**Description of the task:** In the entries below, count every line with the string "arrow". State the count and nothing else.

(Stored items)
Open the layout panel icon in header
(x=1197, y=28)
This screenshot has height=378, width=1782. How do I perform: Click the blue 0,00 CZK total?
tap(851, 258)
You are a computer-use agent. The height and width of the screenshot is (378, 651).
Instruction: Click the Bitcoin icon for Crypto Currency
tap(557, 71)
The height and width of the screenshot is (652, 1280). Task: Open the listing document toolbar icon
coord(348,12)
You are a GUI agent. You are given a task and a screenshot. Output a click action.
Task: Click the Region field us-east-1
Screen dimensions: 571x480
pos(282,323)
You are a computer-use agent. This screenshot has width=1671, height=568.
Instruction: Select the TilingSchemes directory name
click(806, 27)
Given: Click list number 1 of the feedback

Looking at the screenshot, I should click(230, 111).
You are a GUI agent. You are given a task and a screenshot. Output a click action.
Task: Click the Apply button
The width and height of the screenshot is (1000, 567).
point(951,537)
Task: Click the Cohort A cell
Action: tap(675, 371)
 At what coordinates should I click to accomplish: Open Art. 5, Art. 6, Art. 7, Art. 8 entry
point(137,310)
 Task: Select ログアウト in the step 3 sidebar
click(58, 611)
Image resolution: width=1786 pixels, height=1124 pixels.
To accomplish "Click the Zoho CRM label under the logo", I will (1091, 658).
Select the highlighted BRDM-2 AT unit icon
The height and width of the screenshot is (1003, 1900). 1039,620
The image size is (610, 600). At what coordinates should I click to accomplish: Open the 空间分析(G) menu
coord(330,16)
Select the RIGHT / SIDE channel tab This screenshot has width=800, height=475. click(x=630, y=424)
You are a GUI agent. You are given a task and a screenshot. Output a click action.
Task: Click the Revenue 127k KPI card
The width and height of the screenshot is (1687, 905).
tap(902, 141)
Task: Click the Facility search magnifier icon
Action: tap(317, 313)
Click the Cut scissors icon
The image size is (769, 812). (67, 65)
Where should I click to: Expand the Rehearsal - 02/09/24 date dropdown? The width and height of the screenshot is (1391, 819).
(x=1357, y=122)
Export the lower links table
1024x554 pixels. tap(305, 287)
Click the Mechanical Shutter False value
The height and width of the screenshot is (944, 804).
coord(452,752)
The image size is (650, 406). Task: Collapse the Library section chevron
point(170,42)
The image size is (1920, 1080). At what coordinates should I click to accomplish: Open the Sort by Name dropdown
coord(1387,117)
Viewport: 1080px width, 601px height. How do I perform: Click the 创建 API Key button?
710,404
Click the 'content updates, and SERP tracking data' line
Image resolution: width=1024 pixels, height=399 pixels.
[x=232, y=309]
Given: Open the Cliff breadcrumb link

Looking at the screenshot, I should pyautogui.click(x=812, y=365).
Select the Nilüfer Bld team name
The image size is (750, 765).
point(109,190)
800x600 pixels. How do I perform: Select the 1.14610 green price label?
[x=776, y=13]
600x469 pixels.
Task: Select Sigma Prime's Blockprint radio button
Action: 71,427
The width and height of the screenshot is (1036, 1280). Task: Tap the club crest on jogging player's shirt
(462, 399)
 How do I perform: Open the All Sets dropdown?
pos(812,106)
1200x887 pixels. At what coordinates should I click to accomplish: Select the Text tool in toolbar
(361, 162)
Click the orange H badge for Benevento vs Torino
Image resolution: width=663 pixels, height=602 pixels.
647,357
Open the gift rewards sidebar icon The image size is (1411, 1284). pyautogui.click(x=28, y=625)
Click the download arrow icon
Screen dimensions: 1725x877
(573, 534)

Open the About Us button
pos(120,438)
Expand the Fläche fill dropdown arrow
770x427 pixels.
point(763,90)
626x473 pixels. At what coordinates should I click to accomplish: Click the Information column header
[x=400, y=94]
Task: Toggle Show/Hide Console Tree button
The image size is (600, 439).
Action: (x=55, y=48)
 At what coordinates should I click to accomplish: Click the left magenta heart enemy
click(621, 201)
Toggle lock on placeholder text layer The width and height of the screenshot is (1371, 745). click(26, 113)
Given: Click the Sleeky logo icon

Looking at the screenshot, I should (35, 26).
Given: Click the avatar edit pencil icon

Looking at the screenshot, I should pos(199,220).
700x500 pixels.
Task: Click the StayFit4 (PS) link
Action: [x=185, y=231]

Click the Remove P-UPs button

**Task solution:** 2